_YOUR ASSIGNMENT_
Each record below should be printed exactly as it was written.

_EXERCISE INPUT_
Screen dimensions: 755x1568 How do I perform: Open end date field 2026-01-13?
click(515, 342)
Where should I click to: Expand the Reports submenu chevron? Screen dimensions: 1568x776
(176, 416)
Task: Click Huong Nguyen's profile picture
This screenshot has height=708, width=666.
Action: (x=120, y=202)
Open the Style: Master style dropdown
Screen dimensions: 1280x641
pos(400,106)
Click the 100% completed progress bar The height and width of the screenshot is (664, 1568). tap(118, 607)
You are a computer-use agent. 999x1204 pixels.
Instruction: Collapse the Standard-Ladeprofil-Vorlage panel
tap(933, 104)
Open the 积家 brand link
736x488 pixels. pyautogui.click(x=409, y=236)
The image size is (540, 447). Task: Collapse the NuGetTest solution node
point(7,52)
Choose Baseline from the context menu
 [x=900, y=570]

_WRITTEN ANSWER_
Screen dimensions: 755x1568 How do I perform: Open end date field 2026-01-13?
click(515, 342)
Where should I click to: Expand the Reports submenu chevron? Screen dimensions: 1568x776
(176, 416)
Task: Click Huong Nguyen's profile picture
This screenshot has height=708, width=666.
Action: (x=120, y=202)
Open the Style: Master style dropdown
Screen dimensions: 1280x641
pos(400,106)
Click the 100% completed progress bar The height and width of the screenshot is (664, 1568). tap(118, 607)
You are a computer-use agent. 999x1204 pixels.
Instruction: Collapse the Standard-Ladeprofil-Vorlage panel
tap(933, 104)
Open the 积家 brand link
736x488 pixels. pyautogui.click(x=409, y=236)
The image size is (540, 447). Task: Collapse the NuGetTest solution node
point(7,52)
Choose Baseline from the context menu
 [x=900, y=570]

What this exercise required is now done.